(MATERIAL TO PROCESS begins)

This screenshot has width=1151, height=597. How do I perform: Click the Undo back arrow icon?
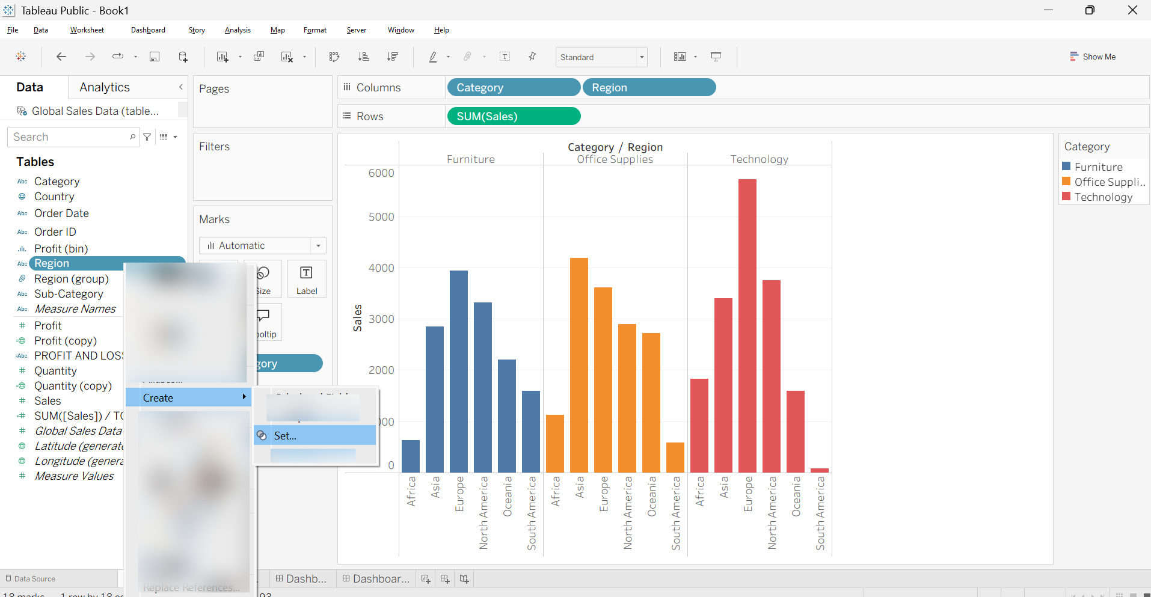click(61, 57)
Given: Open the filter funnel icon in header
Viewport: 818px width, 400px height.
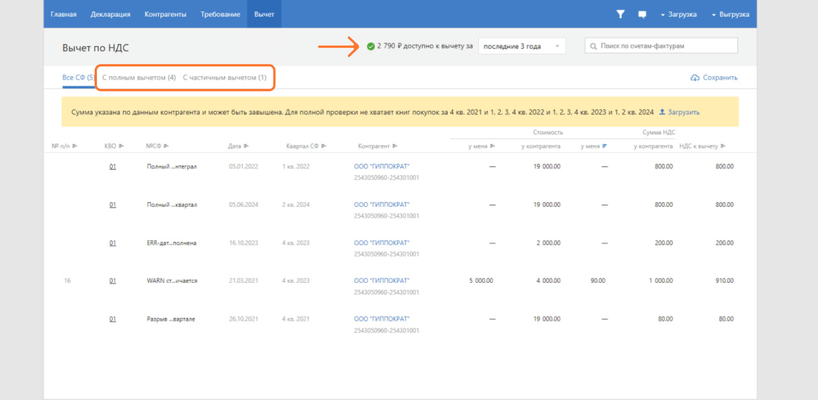Looking at the screenshot, I should [620, 14].
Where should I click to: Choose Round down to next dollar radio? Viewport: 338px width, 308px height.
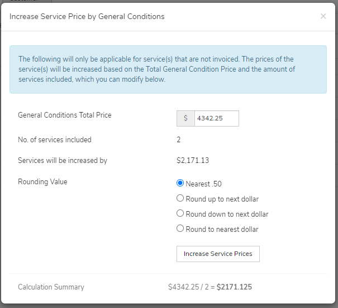(x=180, y=213)
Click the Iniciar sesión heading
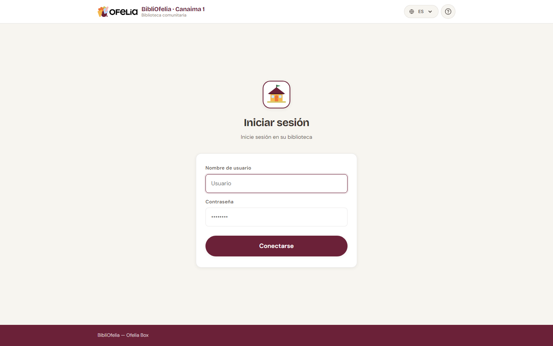The width and height of the screenshot is (553, 346). tap(277, 122)
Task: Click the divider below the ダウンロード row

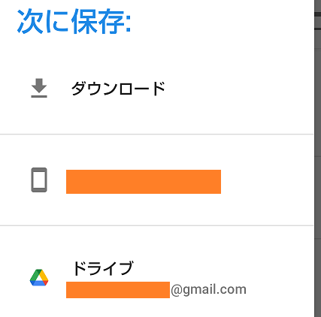Action: click(x=157, y=134)
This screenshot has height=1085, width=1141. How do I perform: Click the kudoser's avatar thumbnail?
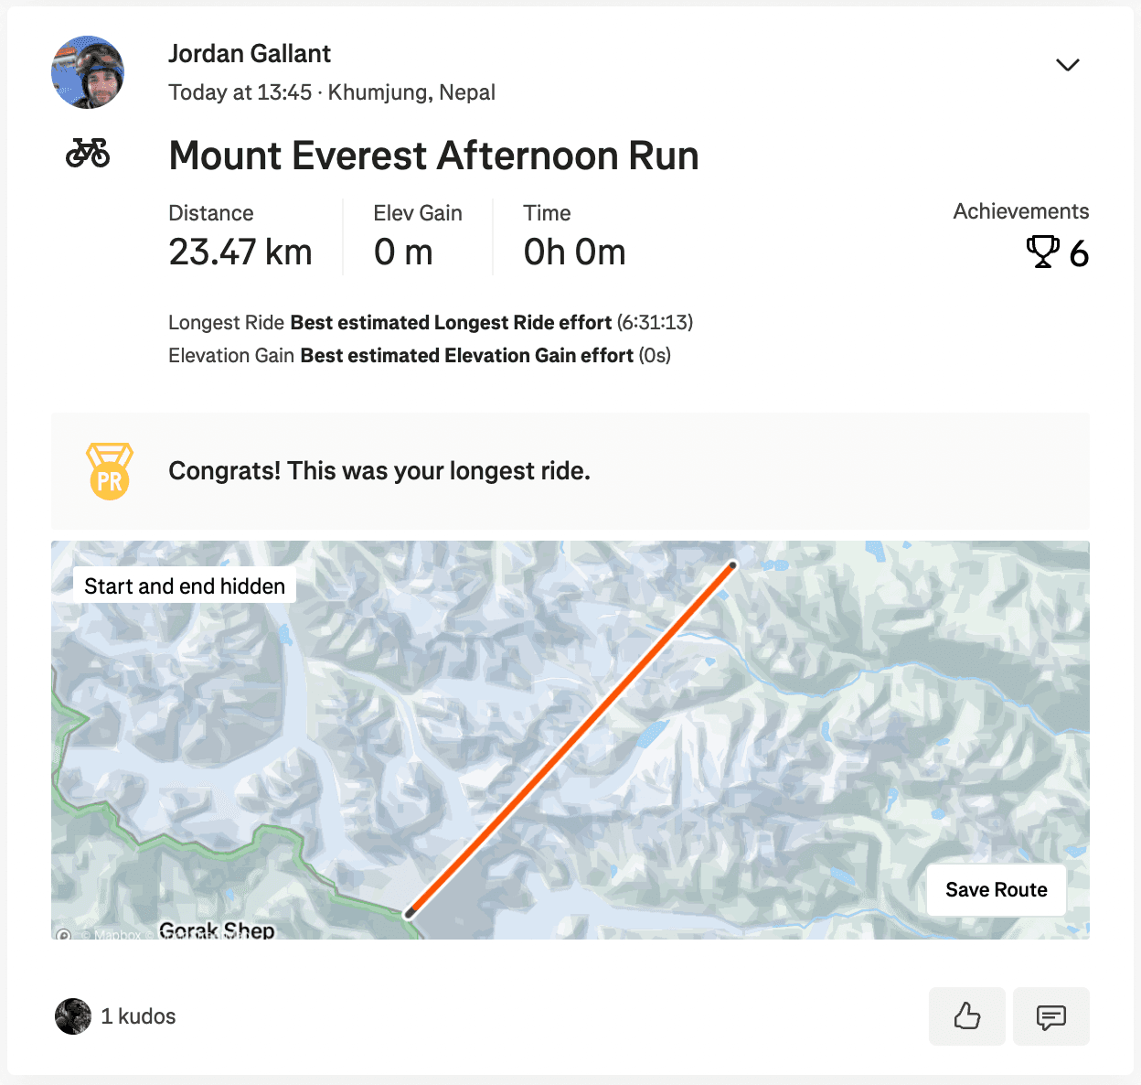click(x=72, y=1016)
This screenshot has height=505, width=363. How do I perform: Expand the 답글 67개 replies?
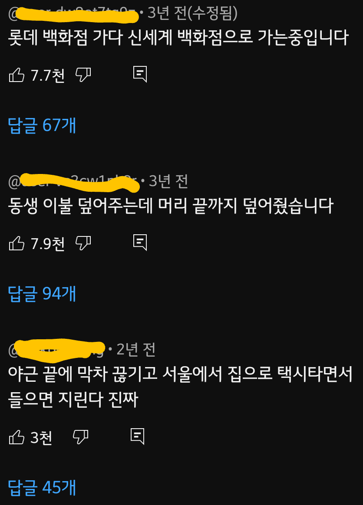[42, 125]
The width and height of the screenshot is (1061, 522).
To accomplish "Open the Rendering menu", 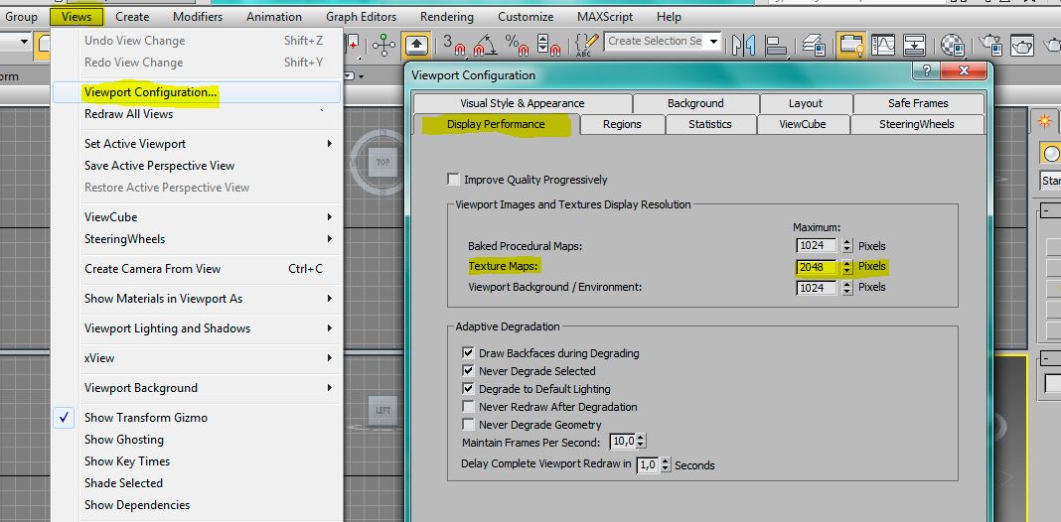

(MATERIAL TO PROCESS ends)

(TRY IT): Every record above should be set down exactly, with the pictures left out.

(TASK RESULT):
This screenshot has width=1151, height=597. How do I perform: Click the Undo back arrow icon?
click(61, 57)
Given: Open the filter funnel icon in header
Viewport: 818px width, 400px height.
Looking at the screenshot, I should [620, 14].
Where should I click to: Choose Round down to next dollar radio? Viewport: 338px width, 308px height.
(x=180, y=213)
Click the Iniciar sesión heading
The width and height of the screenshot is (553, 346). tap(277, 122)
Task: Click the divider below the ダウンロード row

Action: click(x=157, y=134)
This screenshot has height=1085, width=1141. How do I perform: Click the kudoser's avatar thumbnail?
click(x=72, y=1016)
This screenshot has height=505, width=363. How do I perform: Expand the 답글 67개 replies?
[42, 125]
The width and height of the screenshot is (1061, 522).
To accomplish "Open the Rendering menu", 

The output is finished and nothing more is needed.